Thanks very much for the detailed information; I will review this material with great interest.

Posted

There is a lot here, but at the same time not much detail to go on. It sounds like your resignation letter states that you were resigning due to "certain working conditions," and that your employer may be trying to make sure that you do not repeat what you saw to others. Your employer is also probably going to contest your claim for unemployment benefits. You are not entitled to unemployment benefits when you resign; however, it is possible you may be able to claim that you were forced to resign because of the conditions you were forced to work under. If so, you should speak to an employment attorney to explain fully what happened. A public forum like this is not a good place to reveal such information.

Posted

My colleagues are offering good advice, but I think you should get your unemployment benefits, because you had "good cause" to quit, because you were forced to work under bad I conditions (you don't say what those are, so I'm assuming the conditions were "good cause" to quit, since another employee quit for the same reason). You are going to need that other employee to attend your hearing to testify to that effect. If you visit the legal guides section of my avvo profile, you will find a legal guide about unemployment benefits you may find helpful.

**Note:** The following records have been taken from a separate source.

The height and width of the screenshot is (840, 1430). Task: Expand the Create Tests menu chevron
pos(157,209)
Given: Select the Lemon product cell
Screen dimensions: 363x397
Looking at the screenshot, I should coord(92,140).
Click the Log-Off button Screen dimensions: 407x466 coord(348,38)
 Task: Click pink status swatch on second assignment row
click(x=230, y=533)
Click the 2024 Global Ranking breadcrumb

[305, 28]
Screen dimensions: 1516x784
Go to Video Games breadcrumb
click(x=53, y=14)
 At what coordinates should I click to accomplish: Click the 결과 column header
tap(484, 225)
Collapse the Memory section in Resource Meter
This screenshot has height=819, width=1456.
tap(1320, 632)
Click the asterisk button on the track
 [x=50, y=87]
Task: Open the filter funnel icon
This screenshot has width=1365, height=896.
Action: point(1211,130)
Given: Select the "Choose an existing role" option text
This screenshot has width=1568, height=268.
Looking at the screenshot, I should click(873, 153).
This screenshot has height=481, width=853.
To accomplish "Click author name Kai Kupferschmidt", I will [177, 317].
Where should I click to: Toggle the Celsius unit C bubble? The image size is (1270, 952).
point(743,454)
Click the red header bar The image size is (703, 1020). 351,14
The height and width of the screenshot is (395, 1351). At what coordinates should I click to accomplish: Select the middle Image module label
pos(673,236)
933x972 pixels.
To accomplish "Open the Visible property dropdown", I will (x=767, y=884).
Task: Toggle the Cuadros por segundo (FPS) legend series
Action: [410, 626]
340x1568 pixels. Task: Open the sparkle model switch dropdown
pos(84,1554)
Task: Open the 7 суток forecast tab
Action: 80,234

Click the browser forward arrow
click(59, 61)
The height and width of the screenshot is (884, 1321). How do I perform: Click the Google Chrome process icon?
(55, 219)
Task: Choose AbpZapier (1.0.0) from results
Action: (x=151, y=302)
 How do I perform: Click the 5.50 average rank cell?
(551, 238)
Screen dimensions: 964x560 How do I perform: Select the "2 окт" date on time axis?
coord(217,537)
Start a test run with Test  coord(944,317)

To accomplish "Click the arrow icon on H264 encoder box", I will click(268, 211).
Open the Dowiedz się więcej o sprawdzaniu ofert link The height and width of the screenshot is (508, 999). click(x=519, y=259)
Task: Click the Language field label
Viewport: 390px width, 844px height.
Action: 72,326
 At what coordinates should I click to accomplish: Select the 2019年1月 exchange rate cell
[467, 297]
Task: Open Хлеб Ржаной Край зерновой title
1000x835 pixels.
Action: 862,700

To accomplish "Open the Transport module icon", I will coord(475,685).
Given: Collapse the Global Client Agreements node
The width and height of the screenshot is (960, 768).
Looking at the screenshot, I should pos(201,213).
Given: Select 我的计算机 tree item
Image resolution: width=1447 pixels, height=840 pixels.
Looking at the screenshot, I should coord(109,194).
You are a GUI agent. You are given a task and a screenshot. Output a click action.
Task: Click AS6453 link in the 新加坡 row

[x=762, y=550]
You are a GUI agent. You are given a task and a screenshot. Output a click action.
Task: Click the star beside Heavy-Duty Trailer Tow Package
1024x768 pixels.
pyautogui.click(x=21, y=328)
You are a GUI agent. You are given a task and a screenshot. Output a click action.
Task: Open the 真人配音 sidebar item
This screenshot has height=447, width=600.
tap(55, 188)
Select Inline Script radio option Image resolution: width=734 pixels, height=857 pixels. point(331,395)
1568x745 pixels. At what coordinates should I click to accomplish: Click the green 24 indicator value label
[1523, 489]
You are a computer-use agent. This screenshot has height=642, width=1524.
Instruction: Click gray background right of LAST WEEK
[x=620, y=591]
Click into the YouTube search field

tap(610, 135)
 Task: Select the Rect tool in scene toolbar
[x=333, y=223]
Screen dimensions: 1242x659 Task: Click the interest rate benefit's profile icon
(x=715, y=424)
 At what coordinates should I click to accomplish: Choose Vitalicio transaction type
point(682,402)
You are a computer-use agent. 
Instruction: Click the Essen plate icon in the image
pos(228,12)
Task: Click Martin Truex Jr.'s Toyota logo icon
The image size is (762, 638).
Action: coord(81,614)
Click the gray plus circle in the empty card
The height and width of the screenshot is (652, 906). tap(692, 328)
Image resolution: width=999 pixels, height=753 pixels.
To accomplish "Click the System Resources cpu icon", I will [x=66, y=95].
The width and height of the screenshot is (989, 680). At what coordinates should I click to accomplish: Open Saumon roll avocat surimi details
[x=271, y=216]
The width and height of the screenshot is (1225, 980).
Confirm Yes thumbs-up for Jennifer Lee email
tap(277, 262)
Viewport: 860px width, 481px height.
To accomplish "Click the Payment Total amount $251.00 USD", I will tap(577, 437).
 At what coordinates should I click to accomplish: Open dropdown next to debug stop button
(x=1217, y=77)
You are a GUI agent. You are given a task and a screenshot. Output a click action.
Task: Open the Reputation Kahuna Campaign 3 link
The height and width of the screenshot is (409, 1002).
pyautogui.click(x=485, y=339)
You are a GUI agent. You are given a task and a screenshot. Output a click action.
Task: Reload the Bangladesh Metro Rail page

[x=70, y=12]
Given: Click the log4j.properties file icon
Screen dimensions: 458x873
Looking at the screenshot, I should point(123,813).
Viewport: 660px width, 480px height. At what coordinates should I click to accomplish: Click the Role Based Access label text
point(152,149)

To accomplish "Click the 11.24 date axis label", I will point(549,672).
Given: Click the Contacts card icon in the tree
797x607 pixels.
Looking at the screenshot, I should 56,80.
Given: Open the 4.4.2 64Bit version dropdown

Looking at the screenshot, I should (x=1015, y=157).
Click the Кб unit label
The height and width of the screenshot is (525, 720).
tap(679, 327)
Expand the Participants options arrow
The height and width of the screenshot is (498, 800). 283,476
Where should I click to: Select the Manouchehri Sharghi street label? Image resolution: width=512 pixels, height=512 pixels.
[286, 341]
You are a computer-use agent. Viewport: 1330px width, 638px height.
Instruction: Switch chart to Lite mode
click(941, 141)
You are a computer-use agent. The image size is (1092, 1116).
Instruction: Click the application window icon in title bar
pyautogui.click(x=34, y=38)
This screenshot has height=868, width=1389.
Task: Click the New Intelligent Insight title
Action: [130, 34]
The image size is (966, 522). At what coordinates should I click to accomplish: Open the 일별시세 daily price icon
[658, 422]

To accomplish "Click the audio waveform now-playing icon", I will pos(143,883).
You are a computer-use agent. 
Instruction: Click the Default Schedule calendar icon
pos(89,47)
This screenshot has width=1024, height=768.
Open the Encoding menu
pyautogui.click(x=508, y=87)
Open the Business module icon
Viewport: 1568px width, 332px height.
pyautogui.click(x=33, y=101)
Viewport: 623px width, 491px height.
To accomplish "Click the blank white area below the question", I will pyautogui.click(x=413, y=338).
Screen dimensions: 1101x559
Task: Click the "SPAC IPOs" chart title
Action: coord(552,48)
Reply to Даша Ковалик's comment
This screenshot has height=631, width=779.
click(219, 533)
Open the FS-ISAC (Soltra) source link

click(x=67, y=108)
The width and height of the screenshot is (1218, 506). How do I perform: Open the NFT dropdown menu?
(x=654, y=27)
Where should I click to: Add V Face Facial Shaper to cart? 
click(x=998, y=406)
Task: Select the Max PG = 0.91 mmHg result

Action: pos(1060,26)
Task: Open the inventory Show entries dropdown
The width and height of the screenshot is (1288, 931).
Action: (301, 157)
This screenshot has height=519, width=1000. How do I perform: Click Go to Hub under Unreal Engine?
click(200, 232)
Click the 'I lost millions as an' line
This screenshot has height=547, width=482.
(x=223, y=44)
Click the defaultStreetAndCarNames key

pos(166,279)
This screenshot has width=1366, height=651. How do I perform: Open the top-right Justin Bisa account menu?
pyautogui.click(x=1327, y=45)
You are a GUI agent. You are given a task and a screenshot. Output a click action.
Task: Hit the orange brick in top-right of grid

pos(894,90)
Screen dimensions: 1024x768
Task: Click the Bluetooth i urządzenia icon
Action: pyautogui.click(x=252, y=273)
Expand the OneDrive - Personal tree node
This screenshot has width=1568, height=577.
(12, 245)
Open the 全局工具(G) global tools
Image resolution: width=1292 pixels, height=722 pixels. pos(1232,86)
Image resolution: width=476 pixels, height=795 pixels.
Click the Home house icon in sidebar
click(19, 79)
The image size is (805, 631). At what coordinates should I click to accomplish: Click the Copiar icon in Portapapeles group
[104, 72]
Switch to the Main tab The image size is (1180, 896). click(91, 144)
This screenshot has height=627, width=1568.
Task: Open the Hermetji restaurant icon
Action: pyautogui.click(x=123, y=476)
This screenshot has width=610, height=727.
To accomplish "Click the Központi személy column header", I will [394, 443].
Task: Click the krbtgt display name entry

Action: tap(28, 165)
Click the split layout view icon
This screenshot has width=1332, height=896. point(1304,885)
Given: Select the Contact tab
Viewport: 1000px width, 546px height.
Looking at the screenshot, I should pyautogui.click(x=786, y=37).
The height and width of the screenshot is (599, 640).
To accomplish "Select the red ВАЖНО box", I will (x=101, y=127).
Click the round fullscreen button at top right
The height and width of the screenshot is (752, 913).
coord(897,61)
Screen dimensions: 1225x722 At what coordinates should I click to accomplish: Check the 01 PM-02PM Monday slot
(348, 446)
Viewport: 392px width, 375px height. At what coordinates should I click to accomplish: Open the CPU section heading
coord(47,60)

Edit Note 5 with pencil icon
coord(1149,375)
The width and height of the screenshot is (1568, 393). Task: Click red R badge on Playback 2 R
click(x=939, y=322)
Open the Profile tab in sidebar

This response creates no attorney client relationship; consult a local lawyer for help if you proceed.

Dana Leigh Cisneros

Dana Leigh Cisneros

Posted

I agree. This is likely why the employer is rounding people up to say it is a good working environment. And what employee who wants to keep their job wouldn't sign such a statement. Therefore, be prepared to give specific examples. I would also add that you may want to have a staffing agency run a reference check for you before you start interviewing to find out what this woman is going to say to a potential employer. Labor code 1050 makes it a crime for an employer to make a misrepresentation that prevents you from obtaining a new job and labor code 1054 entitled you to an award of treble damages.